2) but now I need to visit every node in the tree to find out which one has
the lowest position which is O(n) obviously ignoring any nodes I marked
as -1.

so this final "optimized" solution I came up with last night would still
require O(n + n log n).

Is there any way to optimize this further? or a better algorithm all
together? I'm thinking perhaps to keep track of the first unique node as I'm
creating the tree? but I couldn't nail down an idea that would work...

I'm sort of invisioning the tree having a member called m_nPos initialized
to 0... and as I'm building the tree, if I find a duplicate element at
m_nPos, to increment it. So basically I insert element 0, then later on, I
find a duplicate for it, so the first unique item can't possibly be at zero,
it has to be at least at position 1. But then as I did a few test cases, I
poke holes in this idea very easily.

Any ideas?

hardi.pertel@gmail.com
Guest
Posts: n/a

 11-18-2006

> basically the interview question is: given an unsorted listed such as:
>
> 3,1,3,7,1,2,4,4,3

Where there any other constraints?

Nobody
Guest
Posts: n/a

 11-18-2006

<(E-Mail Removed)> wrote in message
news:(E-Mail Removed) oups.com...
>
>
>> basically the interview question is: given an unsorted listed such as:
>>
>> 3,1,3,7,1,2,4,4,3

>
> Where there any other constraints?
>

Nope, just given an unsorted list of n numbers (n could be millions), find
the first unique number. Obviously you can't use a built in
"FindFirstUnique()" number function, the exercise was to write that
function. I thought there may be some tricks with using a database, but
thought the overhead of the database would kill any performance gains in the
algorithm.

Obviously the point is to find the first unique number in the shortest time
possible... the algorithm I described in the original post was O (n + n log
n)... I'm wondering if it can be done faster.

* _DATASET EXCERPTS_:
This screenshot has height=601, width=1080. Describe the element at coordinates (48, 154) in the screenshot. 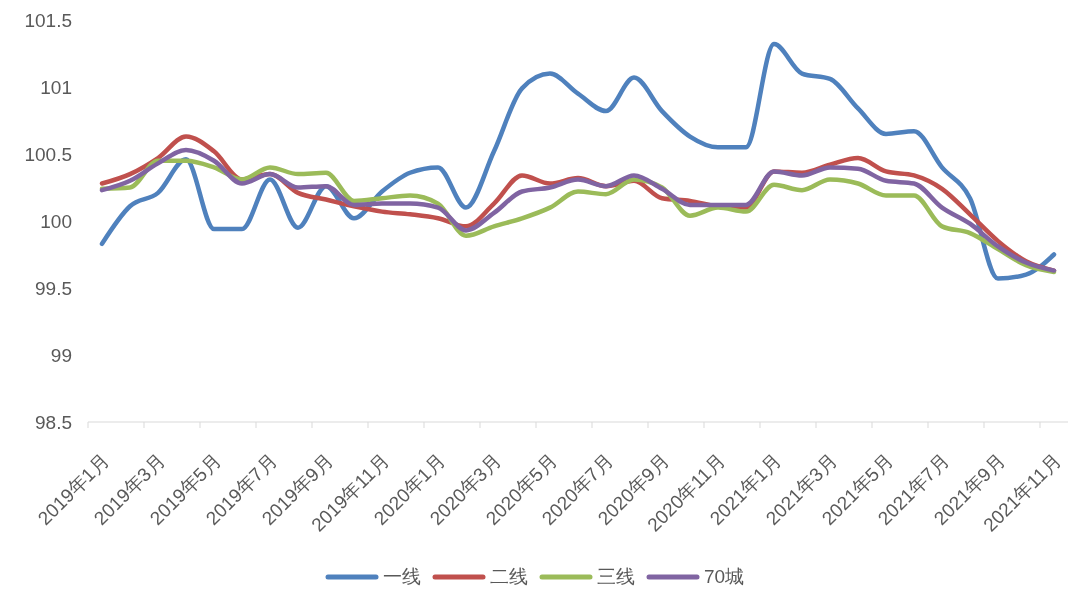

...

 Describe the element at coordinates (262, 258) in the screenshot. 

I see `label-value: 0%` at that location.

* * *

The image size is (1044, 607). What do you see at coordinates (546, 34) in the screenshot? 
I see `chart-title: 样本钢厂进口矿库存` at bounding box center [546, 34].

* _WHAT YOU WILL DO_:
A) Update the forum thread on finding the first unique number, beginning at the words "2) but now I" and stopping after "that would work...", with "tree" changed to "heap".
B) In the forum thread on finding the first unique number, how many numbers could the list hold?
The rows stand apart from the forum thread and are separate material.

* _TASK-BY-TASK SOLUTIONS_:
A)
2) but now I need to visit every node in the heap to find out which one has
the lowest position which is O(n) obviously ignoring any nodes I marked
as -1.

so this final "optimized" solution I came up with last night would still
require O(n + n log n).

Is there any way to optimize this further? or a better algorithm all
together? I'm thinking perhaps to keep track of the first unique node as I'm
creating the heap? but I couldn't nail down an idea that would work...

B) It could hold millions of numbers.